The moment: Liz (Cassandra Magrath) enters a garage and discovers a large stock of cars and an organised array of travellers’ possessions. She watches a video camera and is horrified to see their pursuer ‘rescuing’ other travellers in almost identical circumstances. Deciding now would be a good time to leave, Liz attempts to start one of the cars but she isn’t alone. What follows is comically brutal, and the phrase ‘head on a stick’ will be etched in your mind forever…


14. Them (2006), David Moreau & Xavier Palud, France/Romania

Directors David Moreau and Xavier Palud would go on to direct the terrible Hollywood remake of The Eye (2008), but forget that for now, because Them is a short but sweet French horror that truly delivers.


Clementine (Olivia Bonamy), a young teacher, lives with her lover, Lucas (Michaël Cohen), in a large house in the middle of rural paradise. There idyllic existence is about to be tested by “them” – shadowy figures that hide in the shadows, stopping at nothing in the name of fun.


Uncompromising and nerve-shredding from the get-go, the most terrifying moment arrives after an hour of suspense, when Clementine refuses to play anymore, scrambling through tunnels for a way out of the madness, finding only the highway to hell instead…


13. The Human Centipede (First Sequence) (2009), Tom Six, Netherlands

According to its director, Tom Six, the concept of The Human Centipede arose from a joke he made with friends about punishing a child molester by stitching his mouth to the anus of a "fat truck driver".


Why he didn’t stick to such a beautiful premise is beyond me, but, nevertheless, despite several cuts and a film that isn’t as outrageous as they would have you believe, there is still one scene that will unsettle.
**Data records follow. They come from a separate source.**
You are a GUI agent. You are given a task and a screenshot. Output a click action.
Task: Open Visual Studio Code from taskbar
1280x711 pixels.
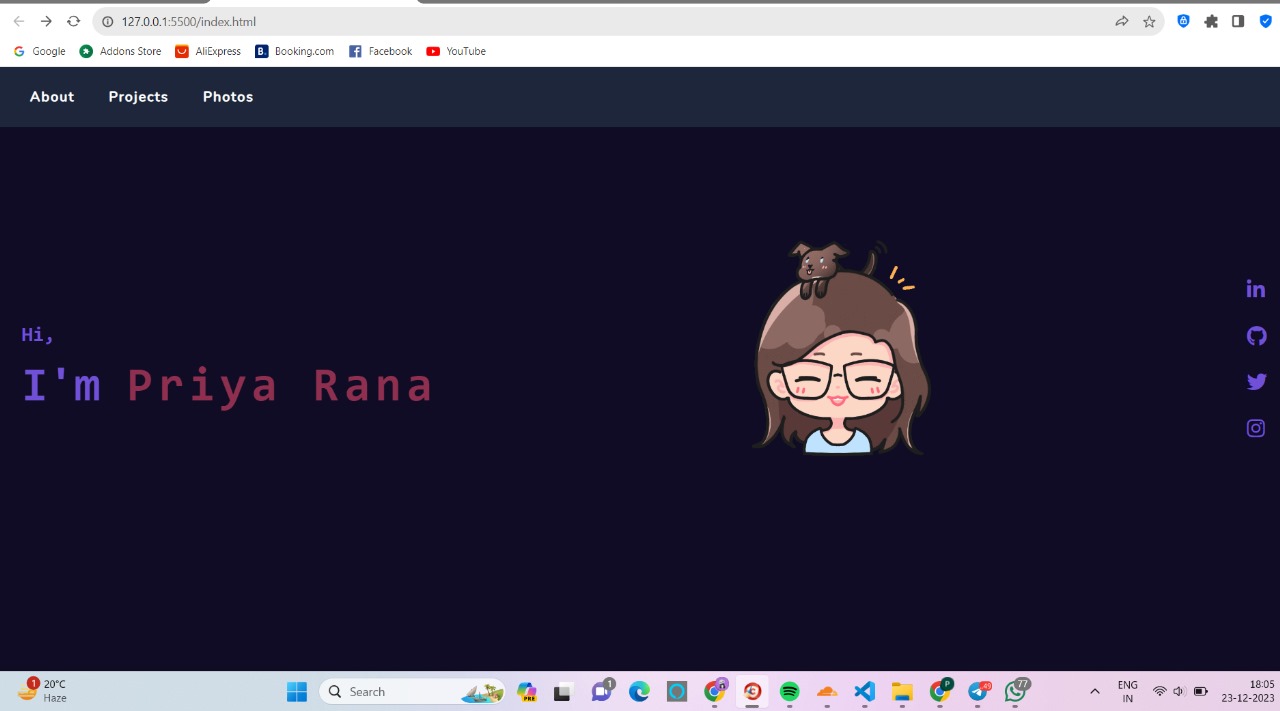(x=865, y=691)
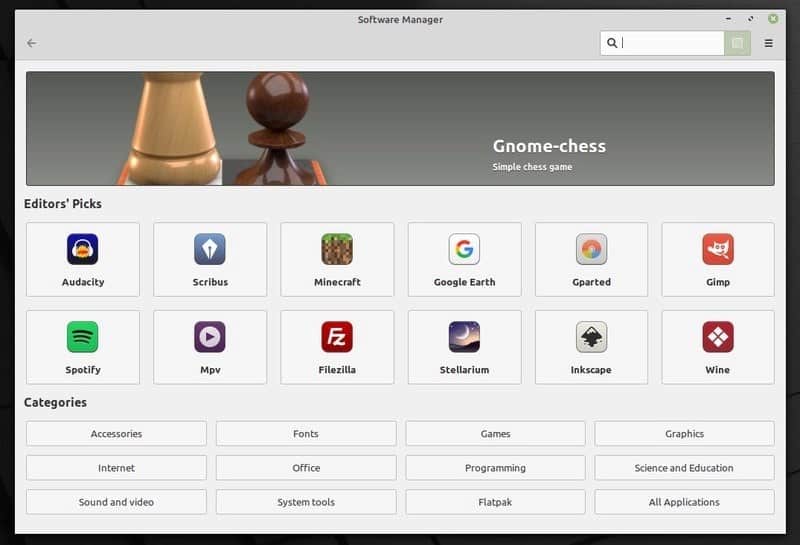Open the Minecraft app tile
The width and height of the screenshot is (800, 545).
tap(337, 250)
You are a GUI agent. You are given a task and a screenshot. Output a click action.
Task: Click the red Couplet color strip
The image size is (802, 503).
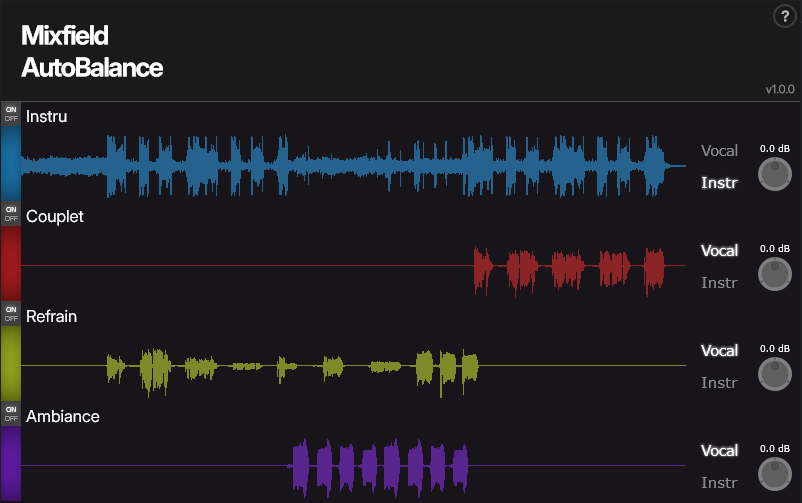click(x=10, y=263)
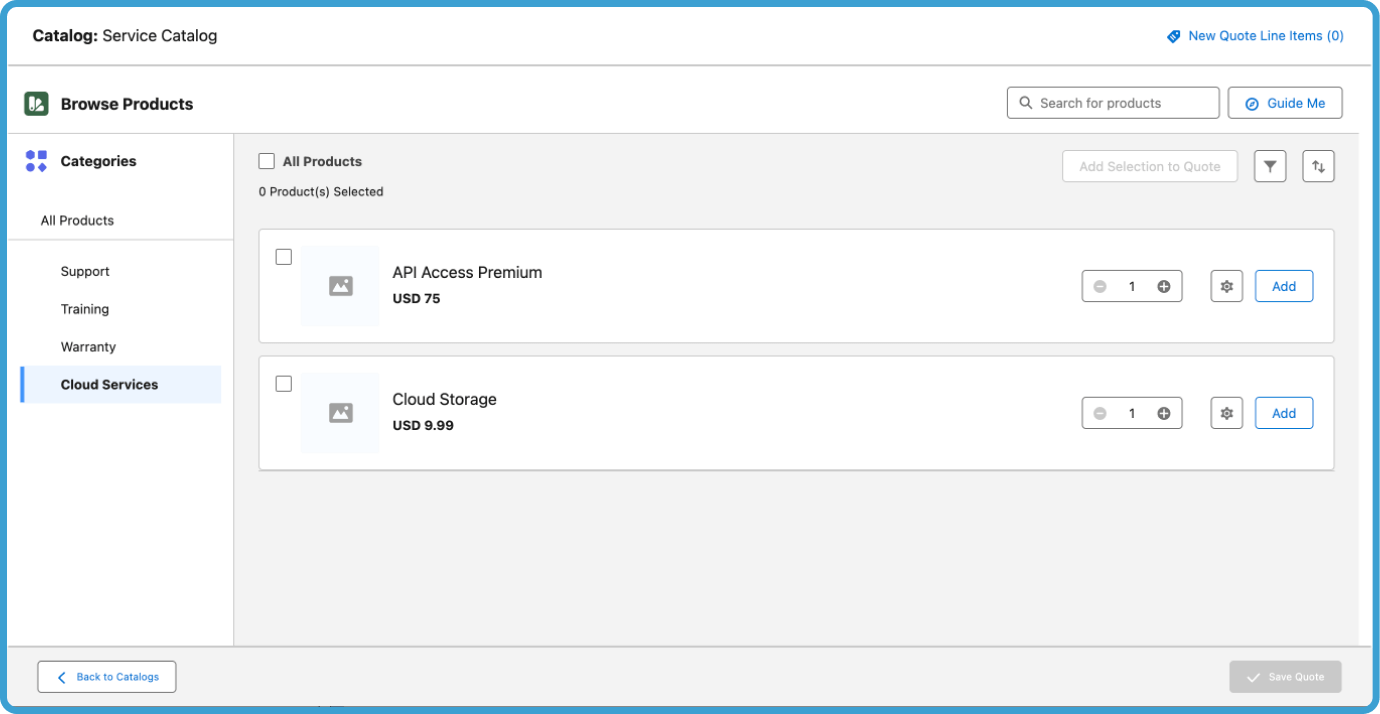Check the checkbox for Cloud Storage
Image resolution: width=1380 pixels, height=714 pixels.
pos(283,383)
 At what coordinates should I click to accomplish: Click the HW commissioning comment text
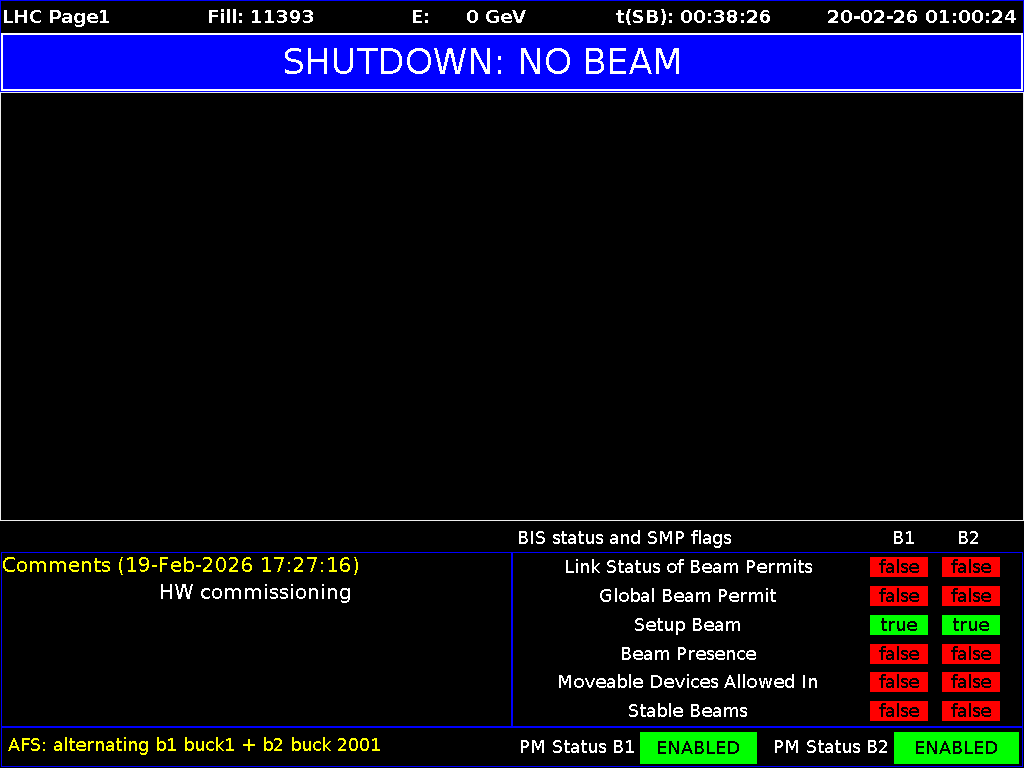pos(255,592)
Drugged and detained by crazed surgeon, Dr. Josef Heiter (Dieter Laser), Lindsay (Ashley C. Williams), Jenny (Ashlynn Yennie) and Katsuro (Akihiro Kitamura) form the arthropod, joined mouth to anus. Sadly, when a human centipede has to go, it has to go, and with no doggy bags in sight, a reluctant Katsuro is forced to defecate. Lindsay, second in line, is obliged to swallow.
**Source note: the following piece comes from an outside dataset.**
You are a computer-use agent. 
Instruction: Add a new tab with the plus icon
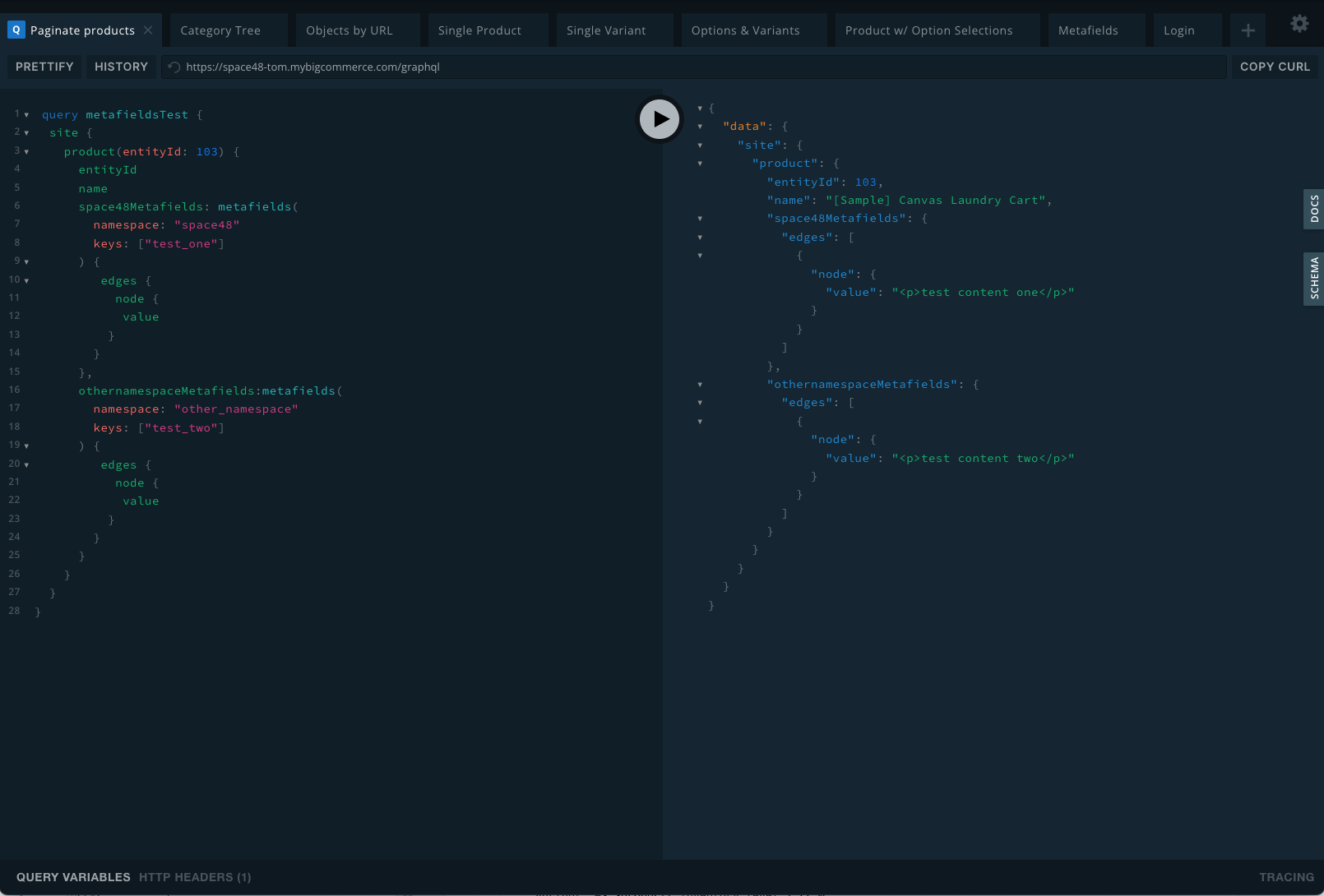coord(1248,30)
12. Antichrist (2009), Lars von Trier, Denmark/Germany

Horror at its most disturbing and unwatchable, which can’t be a bad thing, Antichrist is a film written and directed by Lars von Trier, starring Willem Dafoe and Charlotte Gainsbourg. With a narrative divided into a prologue, four chapters and an epilogue, the movie follows horror film conventions and tells the story of a couple who retreat to a cabin in the woods after the death of their child.


Strange visions and increasingly violent sexual behaviour hinders their grieving, and you’ll have the pleasure of embracing the madness as you witness a wealth of gratuitous voyeurism and violence. The standout scene occurs after a flashback to an alternate view of the prologue. Gainsbourg’s character – known only as She – takes a pair of scissors and severs her clitoris while masturbating, letting out a tortured scream along with the rest of us.
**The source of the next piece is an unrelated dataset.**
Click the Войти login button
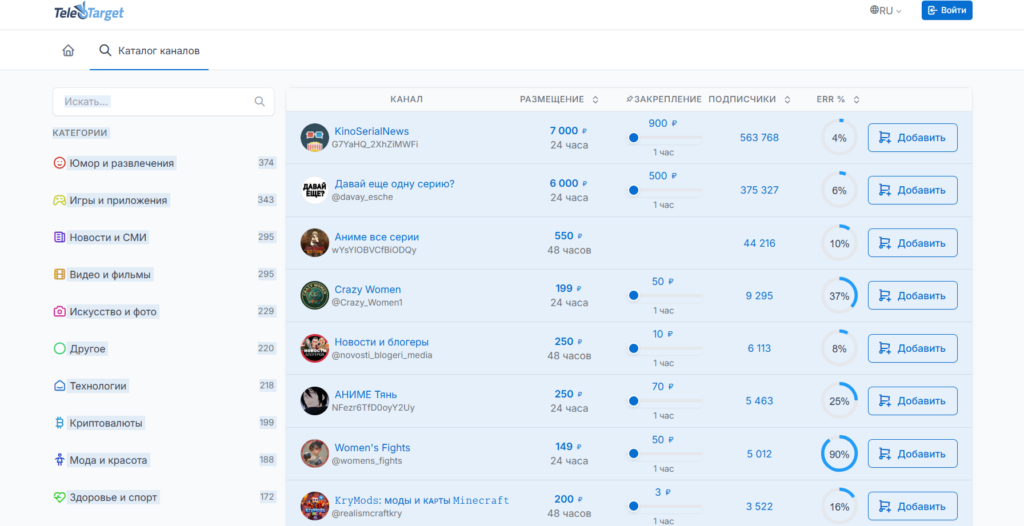 click(x=947, y=10)
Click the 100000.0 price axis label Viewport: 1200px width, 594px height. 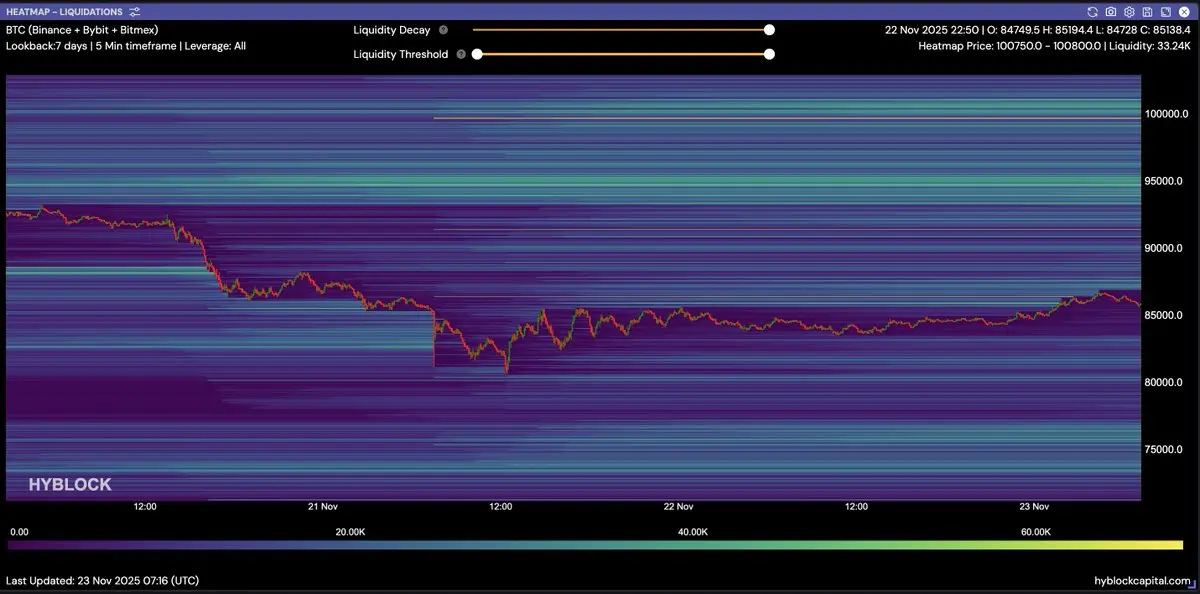[1163, 114]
11. Cannibal Holocaust (1980), Ruggero Deodato, Italy

Unique in its day for its "found footage" structure, influencing a ridiculous amount of horror films, such as The Blair Witch Project (1999), Rec (2007) and Paranormal Activity (2007), Cannibal Holocaust tells the story of a missing documentary film crew who had visited the Amazon to film cannibal tribes.


Its violence aroused a great deal of controversy due to its disturbing portrayal of graphic brutality, sexual assault and animal violence. Still banned in various countries, the most striking scene isn’t one of the many showing gang-rape, corpse mutilation or impalement, but a collection of shamefully sickening acts of genuine cruelty to animals.


Seven animals were killed during the film's production, six of which are seen on screen, including a large spider, a snake and a squirrel monkey (all with a machete), a pig (kicked twice and then shot in the head with a shotgun at close range) and most scandalous of all, a large sea turtle is captured, dragged to shore and decapitated before its limbs, shell and entrails are removed.


The actors later claimed that they were reduced to tears during the filming of this scene, but it still didn’t stop them cooking and eating the poor thing.